It was unimaginable, indescribable, and far more beautiful than her own human mind could have fathomed before. A new day was dawning, a new joy had come, a new creation was here.
To follow of from Part Two of this little blog series, ‘Glorious Ruins’, perhaps the most inspiring talk throughout the ‘Mission and the Whole Person’ tract at ‘Forum’ was the one that focused upon heaven, upon the idea of a new creation and the joy of reuniting with our creator in heaven. In this final talk we reminded of what it meant to be to be part of ‘God’s kingdom’, to be part of ‘God’s people’. We were challenged as to whether heaven excites us, as to whether the truth of eternal life changes how we live today. And if we recognised the scale of what a new creation means, this joy would define us, because it truly is amazing.
When the bible talks of heaven, it speaks of restoration. It does not point to destruction, but to the redeeming of chaos and mess, to the rebuilding of ruins, to the mending of something broken, and of liberation and being set free. This is the beautiful truth of heaven, of the new creation. The opening lyrics of the song ‘There is a Day’ illustrates this significantly to me:
There is a day
That all creation’s waiting for,
A day of freedom and liberation for the earth.
And on that day
The Lord will come to meet His bride,
And when we see Him
In an instant we’ll be changed
This song, to me, expresses how creation is longing for, groaning for restoration, how the very suffering and dissatisfaction of this world reflects the need for things to be returned to how they were meant to be. When Jesus died on the cross, he took on the sin, the suffering, the pain of the world. And when he rose again, he rose having defeated sin, having overcome death itself. Jesus’ old body was transformed in his resurrection, and so will the world be.

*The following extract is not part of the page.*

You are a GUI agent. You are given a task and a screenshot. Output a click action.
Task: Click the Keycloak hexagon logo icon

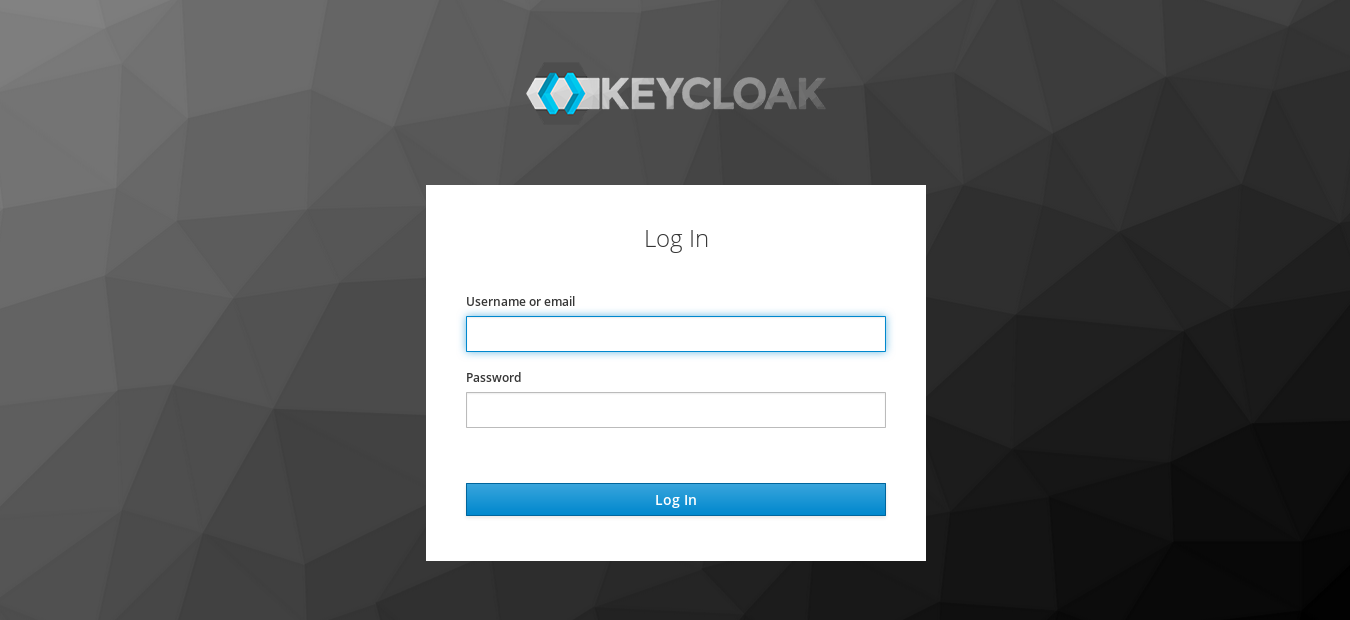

The song speaks of freedom, pointing towards how it is in the new creation that we will be truly freed for the chains of sin, from the shackles of pain, that in being reunited with our creator, we will face the consequences of our rejection no more. The songs speaks of how we will be changed, restored to people of heaven in companionship with God.

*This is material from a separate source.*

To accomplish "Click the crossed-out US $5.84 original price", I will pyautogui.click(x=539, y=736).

Behold, the dwelling place of God is with man, and He will live with them. They will be His people, and God Himself will be with them as their God. He will wipe away every tear from their eyes, and there will be no more death or mourning or crying or pain, for the former things have passed away. Revelation 21.4
And in Revelation 21:24 we are shown that nothing good will be lost. The doctrine of new creation says that this creation is good, but the best is yet to come. And perhaps this gives us the opportunity to sacrifice the things we enjoy for the sake of others and for the sake of Jesus, because the best is yet to come. And yet somehow I find this so hard, somehow I am so distracted by the present, by the near future, that I forget the far future. And yet it is in the far future that I have security, assurance, because Jesus has given freely to me the opportunity for eternal life with him, if only I trust in him. We may enjoy the good gifts with open hands, with willingness to sacrifice if we need to. Is that really so much to ask, after the sacrifice that Jesus made for us?

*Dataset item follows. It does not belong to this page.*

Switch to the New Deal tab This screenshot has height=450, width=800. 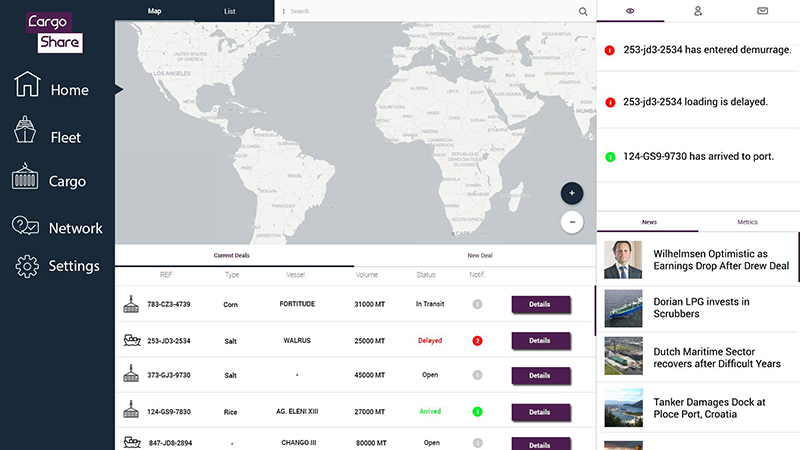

The speaker talked of how other religious treat this life as an audition, a test to see whether we can work hard enough, whether we can attain righteousness, perfection ourselves. He showed how, instead, Christianity sees this life more as a rehearsal than an audition. A place in which we can be sure of our place in the actual show because it has already been given to us, a place in which we can enjoy creation for the glory of God, showing others how wonderful the show will be that is to come.
And yet more beautiful, heaven is described in Narnia book series not as side note, a vague future possibility, but instead, ‘the beginning of the real story’.
And as to what heaven will be like, beyond our imagination I believe, perhaps an extract from the end of Narnia can give us just something of the understanding of the amazing truth of the new creation…
It is as hard to explain how this sunlit land was different from the old Narnia as it would be to tell you how the fruits of that country taste. Perhaps you will get some idea of it if you think like this. You may have been in a room in which there was a window that looked out on a lovely bay of the sea or a green valley that wound away among mountains. And in the wall of that room opposite to the window there may have been a looking-glass. And as you turned away from the window you suddenly caught sight of that sea or that valley, all over again, in the looking glass. And the sea in the mirror, or the valley in the mirror, were in one sense just the same as the real ones: yet at the same time there were somehow different — deeper, more wonderful, more like places in a story: in a story you have never heard but very much want to know.
The difference between the old Narnia and the new Narnia was like that. The new one was a deeper country: every rock and flower and blade of grass looked as if it meant more. I can’t describe it any better than that: if ever you get there you will know what I mean.
It was the Unicorn who summed up what everyone was feeling. He stamped his right forehoof on the ground and neighed, and then cried:
“I have come home at last! This is my real country! I belong here. This is the land I have been looking for all my life, though I never knew it till now. The reason why we loved the old Narnia is that it sometimes looked a little like this. Bree-hee-hee! Come further up, come further in!”